TEXT PASSAGE:

##########

Monaco-based businessman

Gildo Pallanca Pastor (born 1 April 1967) is a Monegasque businessman, real estate developer, and the CEO and owner of Venturi.

==Early life==
Gildo Pallanca Pastor was born in Monaco, the son of Claude Pallanca and the heiress and businesswoman Hélène Pastor. He has a sister, Sylvia Pastor.

He studied law in France, economic sciences in Italy and real estate construction at the Massachusetts Institute of Technology in Cambridge in the United States.

==Career==
From 1986 to 1999, he was a racing driver, setting an ice speed record in 1995 in a Bugatti EB1102. He reached a top speed of 315 km/h and an average speed of 296 km/h.

In 1998, at the age of 31, he managed the construction of Monaco's largest office building (90,000 m2), the Gildo Pastor Center, named in honour of his grandfather, Gildo Pastor.

In 2006, Gildo Pallanca Pastor founded Radio MC One, which later became Radio Monaco.

Gildo Pallanca Pastor purchased Venturi in 2001. He also manages the Pastor family's commercial real estate business, Radio Monaco and La Brasserie de Monaco, the Principality's first brewery, launched in 1905 by Prince Albert 1st.

His mother, "the senior surviving member of what is, in effect, Monaco’s second dynasty after the ruling Grimaldis", was murdered in May 2014. Her son-in-law was convicted of the murder in 2018. As she had a net worth of $3.7 billion and two children, he became a billionaire.

Since 2015 he has been Monaco's Consul General to the United States.

##########

EXERCISE PROMPT:
What are the exact words of the Gildo Pallanca Pastor text from "He studied law" to "in the United States."? Print them unchanged.

PROVIDED INFORMATION:
##########

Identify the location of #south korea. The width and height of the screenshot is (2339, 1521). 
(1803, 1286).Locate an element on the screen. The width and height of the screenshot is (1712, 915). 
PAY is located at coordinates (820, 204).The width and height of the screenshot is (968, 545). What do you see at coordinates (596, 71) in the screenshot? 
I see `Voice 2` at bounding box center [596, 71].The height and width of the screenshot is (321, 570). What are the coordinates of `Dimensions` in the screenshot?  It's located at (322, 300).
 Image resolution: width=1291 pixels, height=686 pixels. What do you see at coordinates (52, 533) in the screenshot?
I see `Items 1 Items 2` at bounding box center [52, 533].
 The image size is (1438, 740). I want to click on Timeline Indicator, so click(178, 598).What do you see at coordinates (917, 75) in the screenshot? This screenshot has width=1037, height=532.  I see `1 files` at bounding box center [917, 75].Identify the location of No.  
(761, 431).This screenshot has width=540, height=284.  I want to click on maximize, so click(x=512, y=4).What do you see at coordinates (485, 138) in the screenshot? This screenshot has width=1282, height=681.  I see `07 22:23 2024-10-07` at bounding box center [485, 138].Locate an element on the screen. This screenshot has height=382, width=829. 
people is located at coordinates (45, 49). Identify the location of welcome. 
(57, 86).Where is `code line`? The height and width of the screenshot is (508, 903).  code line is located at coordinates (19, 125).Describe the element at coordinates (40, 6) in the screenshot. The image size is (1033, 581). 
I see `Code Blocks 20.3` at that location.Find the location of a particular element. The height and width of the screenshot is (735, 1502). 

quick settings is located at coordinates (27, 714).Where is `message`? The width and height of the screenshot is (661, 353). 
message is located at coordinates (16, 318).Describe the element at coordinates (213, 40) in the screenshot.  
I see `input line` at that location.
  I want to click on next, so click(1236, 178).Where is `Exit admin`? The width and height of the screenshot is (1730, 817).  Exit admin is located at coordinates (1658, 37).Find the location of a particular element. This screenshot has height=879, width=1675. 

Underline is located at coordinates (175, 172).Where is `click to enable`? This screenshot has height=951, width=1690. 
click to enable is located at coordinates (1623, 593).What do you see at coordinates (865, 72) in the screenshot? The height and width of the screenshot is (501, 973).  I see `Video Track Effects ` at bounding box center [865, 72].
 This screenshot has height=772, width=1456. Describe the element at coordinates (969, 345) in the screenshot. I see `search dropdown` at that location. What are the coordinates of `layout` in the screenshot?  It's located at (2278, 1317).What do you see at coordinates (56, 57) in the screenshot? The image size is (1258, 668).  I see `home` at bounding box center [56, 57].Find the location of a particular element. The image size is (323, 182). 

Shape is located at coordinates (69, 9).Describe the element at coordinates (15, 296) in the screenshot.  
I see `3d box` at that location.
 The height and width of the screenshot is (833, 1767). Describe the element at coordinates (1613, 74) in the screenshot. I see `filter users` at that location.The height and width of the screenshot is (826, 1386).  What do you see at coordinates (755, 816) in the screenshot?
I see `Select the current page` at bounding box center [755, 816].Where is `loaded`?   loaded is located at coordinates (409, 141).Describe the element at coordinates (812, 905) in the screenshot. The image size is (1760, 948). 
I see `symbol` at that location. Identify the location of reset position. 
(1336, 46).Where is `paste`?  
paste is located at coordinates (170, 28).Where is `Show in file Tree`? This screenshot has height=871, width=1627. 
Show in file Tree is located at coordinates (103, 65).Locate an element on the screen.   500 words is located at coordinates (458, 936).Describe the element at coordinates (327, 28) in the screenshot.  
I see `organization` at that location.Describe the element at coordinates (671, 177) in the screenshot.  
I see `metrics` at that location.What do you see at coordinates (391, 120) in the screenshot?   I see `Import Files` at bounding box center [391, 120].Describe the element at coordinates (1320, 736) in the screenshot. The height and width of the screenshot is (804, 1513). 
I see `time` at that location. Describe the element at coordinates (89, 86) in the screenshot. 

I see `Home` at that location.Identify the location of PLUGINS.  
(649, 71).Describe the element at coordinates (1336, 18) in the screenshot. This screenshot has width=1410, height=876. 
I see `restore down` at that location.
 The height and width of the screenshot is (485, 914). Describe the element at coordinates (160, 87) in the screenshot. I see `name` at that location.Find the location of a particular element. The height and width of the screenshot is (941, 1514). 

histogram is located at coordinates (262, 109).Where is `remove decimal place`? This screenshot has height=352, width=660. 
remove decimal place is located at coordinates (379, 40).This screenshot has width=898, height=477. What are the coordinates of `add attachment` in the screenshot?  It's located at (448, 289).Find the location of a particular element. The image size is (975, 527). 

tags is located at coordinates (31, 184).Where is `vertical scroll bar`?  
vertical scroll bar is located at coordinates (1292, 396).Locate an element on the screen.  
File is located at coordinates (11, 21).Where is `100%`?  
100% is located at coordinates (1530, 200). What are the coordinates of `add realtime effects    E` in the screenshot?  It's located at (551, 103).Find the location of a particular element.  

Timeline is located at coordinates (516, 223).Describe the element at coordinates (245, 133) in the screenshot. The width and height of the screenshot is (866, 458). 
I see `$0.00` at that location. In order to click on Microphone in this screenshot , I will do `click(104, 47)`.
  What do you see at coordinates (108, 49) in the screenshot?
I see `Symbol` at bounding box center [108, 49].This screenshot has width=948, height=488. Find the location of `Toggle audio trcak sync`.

##########

EXERCISE ANSWER:
He studied law in France, economic sciences in Italy and real estate construction at the Massachusetts Institute of Technology in Cambridge in the United States.